» **Work instructions**
Print the data below verbatim, minus images.

» **Extracted records**
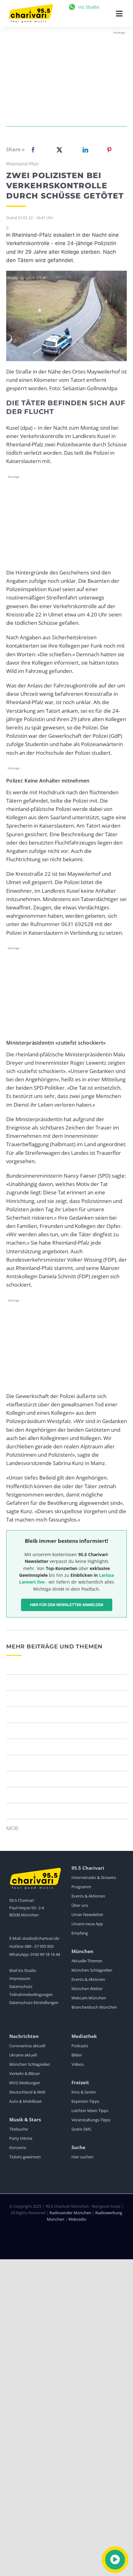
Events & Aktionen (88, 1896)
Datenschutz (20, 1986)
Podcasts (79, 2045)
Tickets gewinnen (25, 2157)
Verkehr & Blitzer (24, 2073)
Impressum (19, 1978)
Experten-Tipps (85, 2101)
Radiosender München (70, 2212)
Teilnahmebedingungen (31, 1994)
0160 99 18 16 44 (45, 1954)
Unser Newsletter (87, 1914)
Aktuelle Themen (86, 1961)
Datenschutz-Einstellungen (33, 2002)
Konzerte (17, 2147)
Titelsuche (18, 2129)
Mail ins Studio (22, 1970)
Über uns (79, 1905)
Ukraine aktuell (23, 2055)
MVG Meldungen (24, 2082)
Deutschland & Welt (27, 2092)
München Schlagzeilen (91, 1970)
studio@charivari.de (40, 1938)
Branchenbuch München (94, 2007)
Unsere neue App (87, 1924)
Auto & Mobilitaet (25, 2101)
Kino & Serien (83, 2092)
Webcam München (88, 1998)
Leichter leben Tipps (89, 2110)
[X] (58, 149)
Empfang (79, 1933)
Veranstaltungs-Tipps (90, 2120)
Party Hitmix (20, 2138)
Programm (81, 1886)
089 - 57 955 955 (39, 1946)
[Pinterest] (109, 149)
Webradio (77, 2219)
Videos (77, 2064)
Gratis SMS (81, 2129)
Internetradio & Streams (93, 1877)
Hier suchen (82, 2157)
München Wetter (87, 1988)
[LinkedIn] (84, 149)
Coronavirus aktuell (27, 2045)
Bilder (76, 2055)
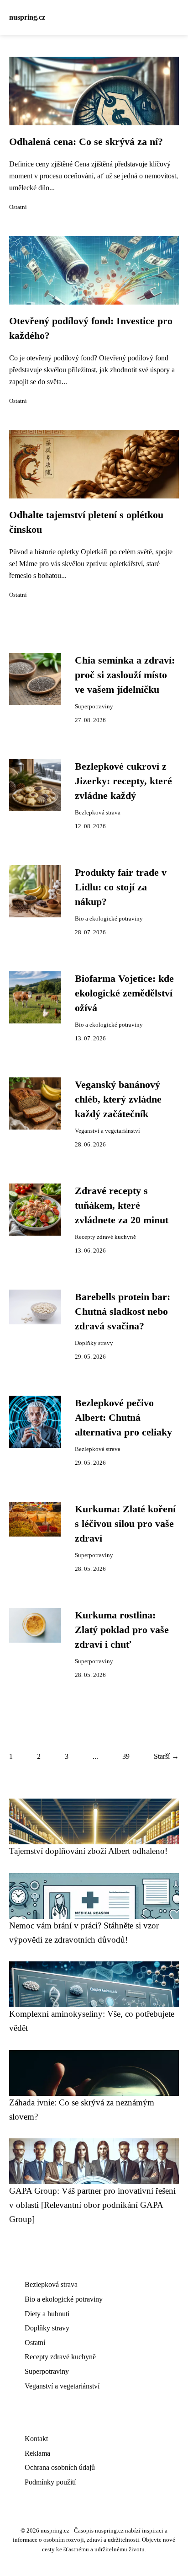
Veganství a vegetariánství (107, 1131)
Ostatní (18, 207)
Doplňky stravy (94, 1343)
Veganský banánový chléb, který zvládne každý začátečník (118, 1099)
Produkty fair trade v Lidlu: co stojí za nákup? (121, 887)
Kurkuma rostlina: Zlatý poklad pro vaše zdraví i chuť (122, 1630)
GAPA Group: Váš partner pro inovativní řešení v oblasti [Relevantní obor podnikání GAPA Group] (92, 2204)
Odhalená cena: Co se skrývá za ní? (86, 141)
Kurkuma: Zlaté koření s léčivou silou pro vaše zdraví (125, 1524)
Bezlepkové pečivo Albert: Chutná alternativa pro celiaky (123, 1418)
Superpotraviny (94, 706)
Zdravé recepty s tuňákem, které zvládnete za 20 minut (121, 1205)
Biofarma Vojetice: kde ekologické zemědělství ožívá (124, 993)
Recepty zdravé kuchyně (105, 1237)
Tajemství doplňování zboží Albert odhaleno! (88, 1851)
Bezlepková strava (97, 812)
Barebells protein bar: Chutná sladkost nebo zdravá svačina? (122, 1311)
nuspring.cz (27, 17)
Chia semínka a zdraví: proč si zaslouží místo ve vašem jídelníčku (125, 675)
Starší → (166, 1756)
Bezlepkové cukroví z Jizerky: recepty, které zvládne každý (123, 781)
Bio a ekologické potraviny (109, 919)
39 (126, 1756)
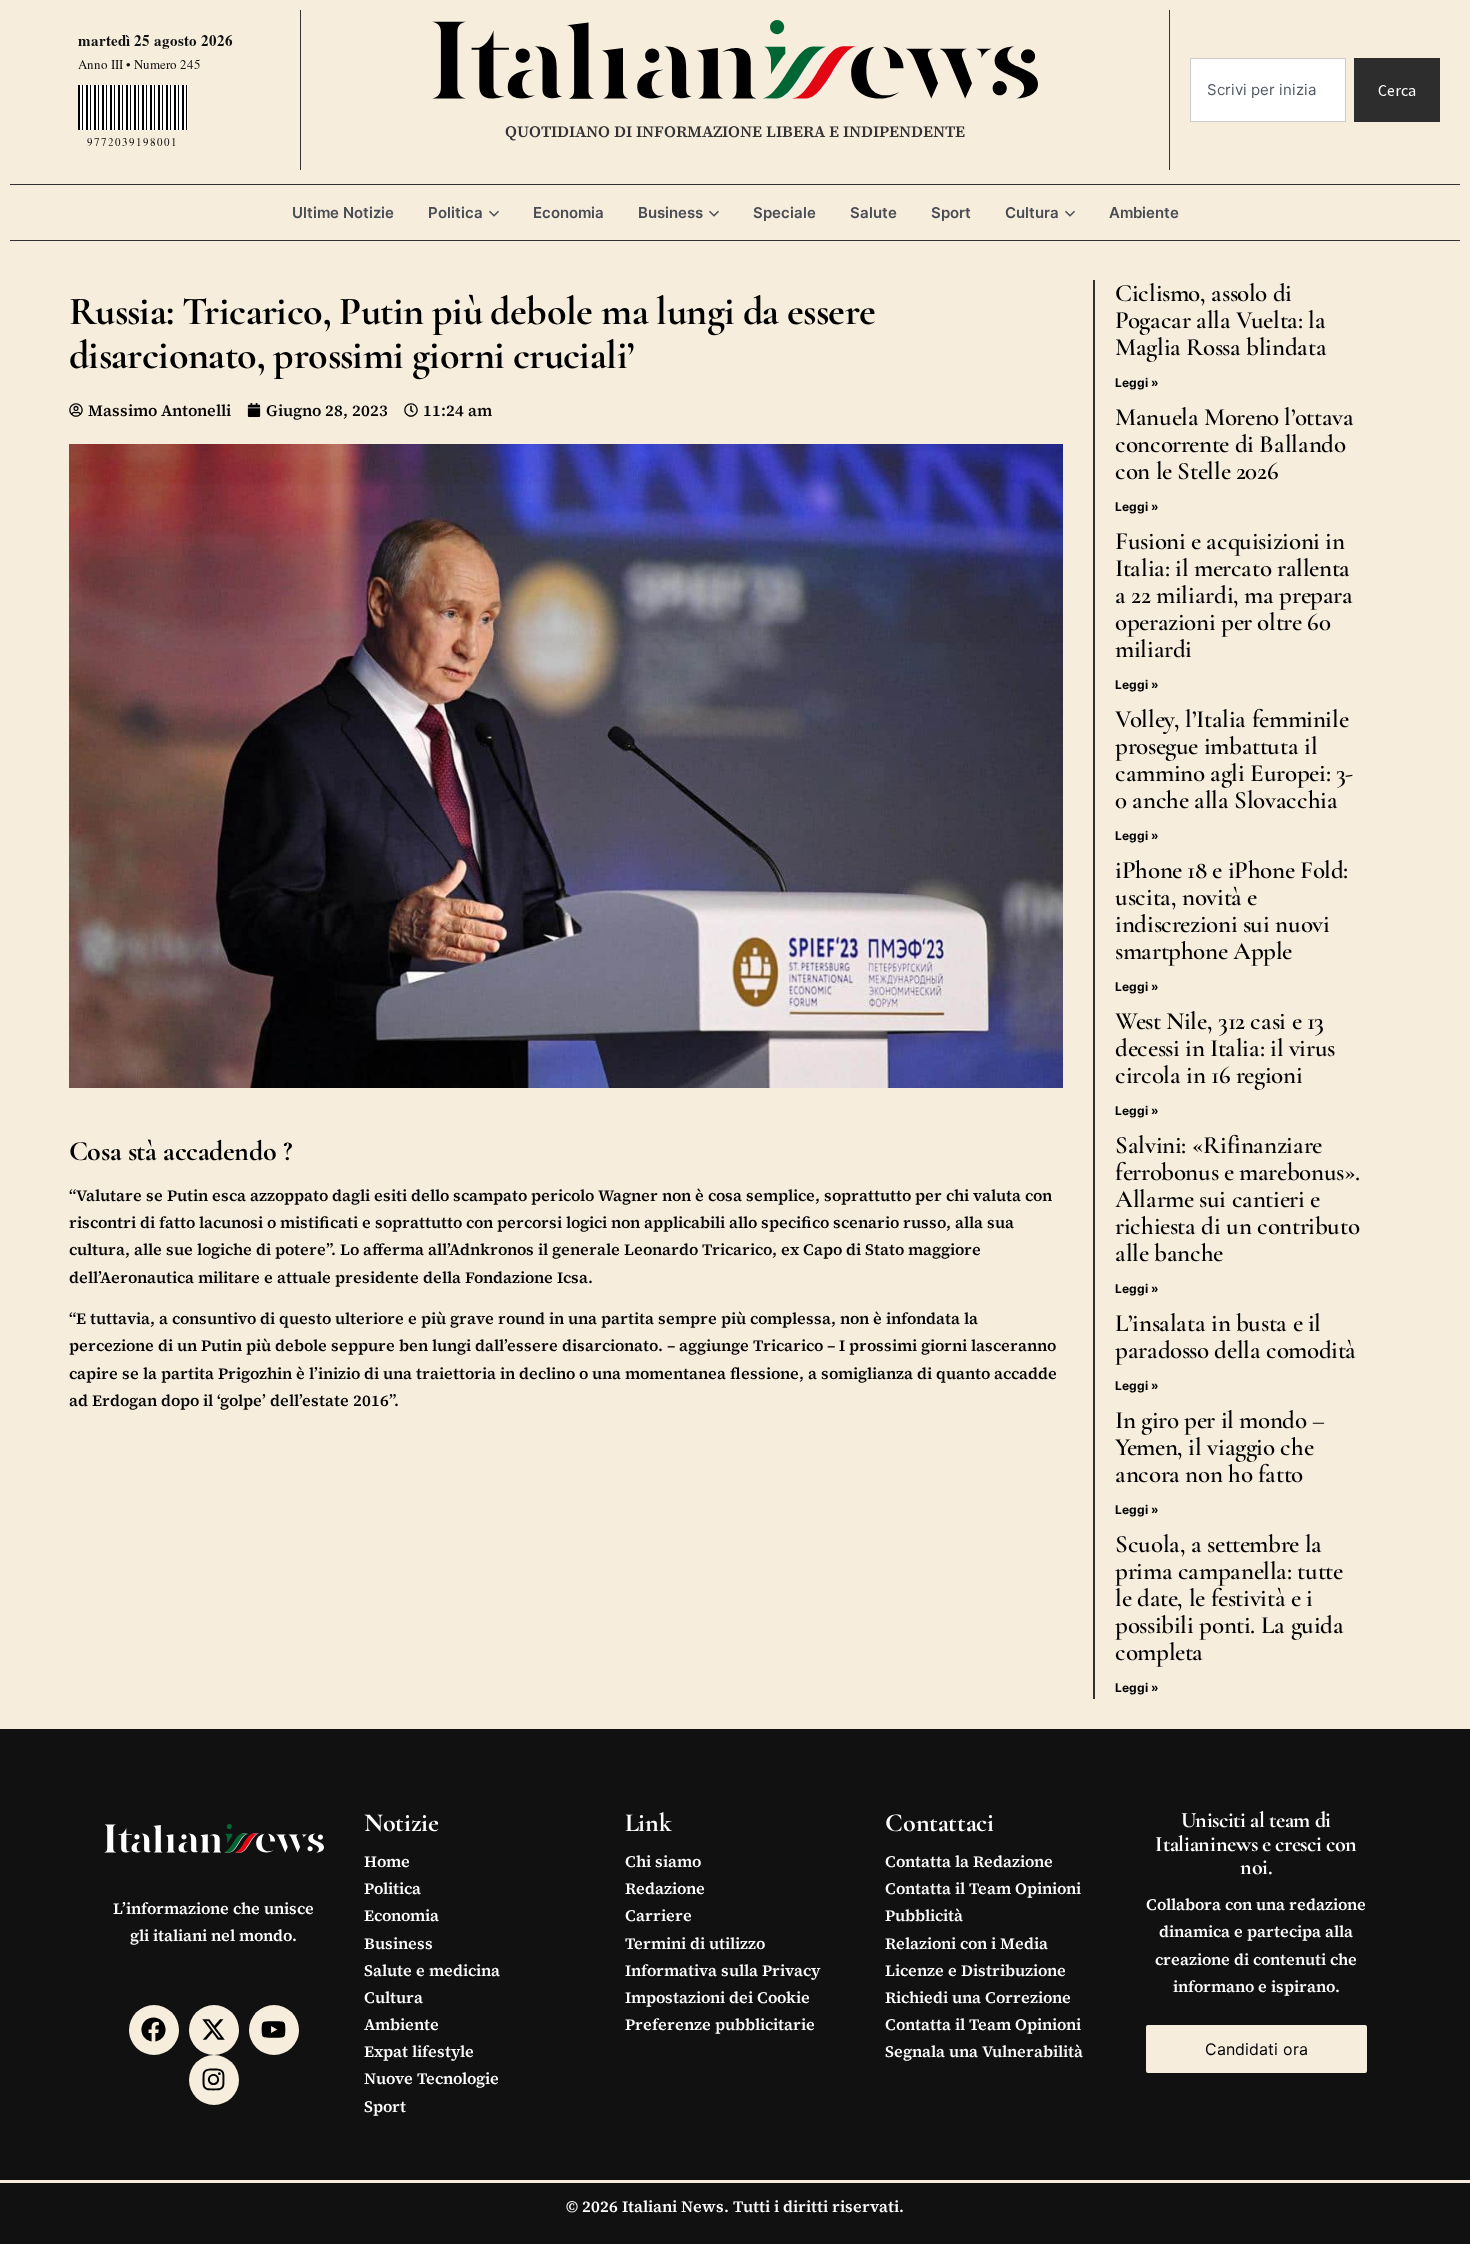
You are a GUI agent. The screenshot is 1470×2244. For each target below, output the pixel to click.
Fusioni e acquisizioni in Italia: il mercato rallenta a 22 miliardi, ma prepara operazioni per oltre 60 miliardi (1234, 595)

» **Response box**
Events & Aktionen (88, 1896)
Datenschutz (20, 1986)
Podcasts (79, 2045)
Tickets gewinnen (25, 2157)
Verkehr & Blitzer (24, 2073)
Impressum (19, 1978)
Experten-Tipps (85, 2101)
Radiosender München (70, 2212)
Teilnahmebedingungen (31, 1994)
0160 99 18 16 44 (45, 1954)
Unser Newsletter (87, 1914)
Aktuelle Themen (86, 1961)
Datenschutz-Einstellungen (33, 2002)
Konzerte (17, 2147)
Titelsuche (18, 2129)
Mail ins Studio (22, 1970)
Über uns (79, 1905)
Ukraine aktuell (23, 2055)
MVG Meldungen (24, 2082)
Deutschland & Welt (27, 2092)
München Schlagzeilen (91, 1970)
studio@charivari.de (40, 1938)
Branchenbuch München (94, 2007)
Unsere neue App (87, 1924)
Auto & Mobilitaet (25, 2101)
Kino & Serien (83, 2092)
Webcam München (88, 1998)
Leichter leben Tipps (89, 2110)
[X] (58, 149)
Empfang (79, 1933)
Veranstaltungs-Tipps (90, 2120)
Party Hitmix (20, 2138)
Programm (81, 1886)
089 - 57 955 955 (39, 1946)
[Pinterest] (109, 149)
Webradio (77, 2219)
Videos (77, 2064)
Gratis SMS (81, 2129)
Internetradio & Streams (93, 1877)
Hier suchen (82, 2157)
München Wetter (87, 1988)
[LinkedIn] (84, 149)
Coronavirus aktuell (27, 2045)
Bilder (76, 2055)
Veganství a vegetariánství (107, 1131)
Ostatní (18, 207)
Doplňky stravy (94, 1343)
Veganský banánový chléb, který zvládne každý začátečník (118, 1099)
Produkty fair trade v Lidlu: co stojí za nákup? (121, 887)
Kurkuma rostlina: Zlatý poklad pro vaše zdraví i chuť (122, 1630)
GAPA Group: Váš partner pro inovativní řešení v oblasti [Relevantní obor podnikání GAPA Group] (92, 2204)
Odhalená cena: Co se skrývá za ní? (86, 141)
Kurkuma: Zlaté koření s léčivou silou pro vaše zdraví (125, 1524)
Bezlepkové pečivo Albert: Chutná alternativa pro celiaky (123, 1418)
Superpotraviny (94, 706)
Zdravé recepty s tuňákem, které zvládnete za 20 minut (121, 1205)
Biofarma Vojetice: kde ekologické zemědělství ožívá (124, 993)
Recepty zdravé kuchyně (105, 1237)
Tajemství doplňování zboží Albert odhaleno! (88, 1851)
Bezlepková strava (97, 812)
Barebells protein bar: Chutná sladkost nebo zdravá svačina? (122, 1311)
nuspring.cz (27, 17)
Chia semínka a zdraví: proč si zaslouží místo ve vašem jídelníčku (125, 675)
Starší → (166, 1756)
Bezlepkové cukroví z Jizerky: recepty, které zvládne každý (123, 781)
Bio a ekologické potraviny (109, 919)
39 (126, 1756)
You are a GUI agent. The screenshot is 1470×2244. For each target below, output the pixel to click.
Fusioni e acquisizioni in Italia: il mercato rallenta a 22 miliardi, ma prepara operazioni per oltre 60 miliardi (1234, 595)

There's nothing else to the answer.